214Bi83 --> 214Po84 + eBismuth-214 undergoes first-order radioactive decay to polonium-214 by the release of a beta particle, as represented by the nuclear equation above. Which of the following quantities plotted versus time will produce a straight line?(A) [Bi](B) [Po](C) ln[Bi](D) 1/[Bi]

Answer 1

Answer:

Option C. ln[Bi]

Explanation:

The nuclear equation of first-order radioactive decay of Bi to Po is:

²¹⁴Bi₈₃  →  ²¹⁴Po₈₄ + e⁻

The radioactive decay is expressed by the following equation:

$N_{t} = N_{0}e^{-\lambda t}$      (1)  

where Nt: is the number of particles at time t, No: is the initial number of particles, and λ: is the decay constant.                

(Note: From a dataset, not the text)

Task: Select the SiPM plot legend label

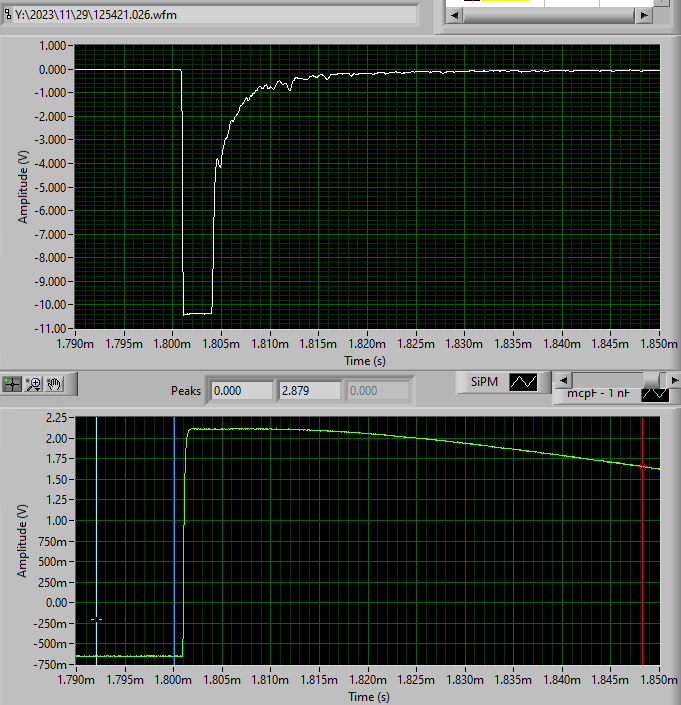Action: [x=484, y=382]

To plot the variation of the quantities in function of time, we need to solve equation (1) for t:

$Ln(\frac{N_{t}}{N_{0}}) = -\lambda t$      (2)

Firts, we need to convert the number of particles of Bi (N) to concentrations, as follows:

$[Bi] = \frac {N particles}{N_{A} * V}$                            (3)  

$[Bi]_{0} = \frac {N_{0} particles}{N_{A} * V}$               (4)  

where $N_{A}$: si the Avogadro constant and V is the volume.

Now, introducing equations (3) and (4) into (2), we have:

$Ln (\frac {\frac {[Bi]*N_{A}}{V}}{\frac {[Bi]_{0}*N_{A}}{V}}) = -\lambda t$  

$Ln (\frac {[Bi]}{[Bi]_{0}}) = -\lambda t$      (5)

Finally, from equation (5) we can get a plot of Bi versus time in where the curve is a straight line:

$Ln ([Bi]) = -\lambda t + Ln([Bi]_{0})$      

Therefore, the correct answer is option C. ln[Bi].

I hope it helps you!          

Answer 2

Answer:

(C) ln [Bi]

Explanation:

Radioactive materials will usually decay based on their specific half lives. In radioactivity, the plot of the natural logarithm of the original radioactive material against time will give a straight-line curve. This is mostly used to estimate the decay constant that is equivalent to the negative of the slope. Thus, the answer is option C.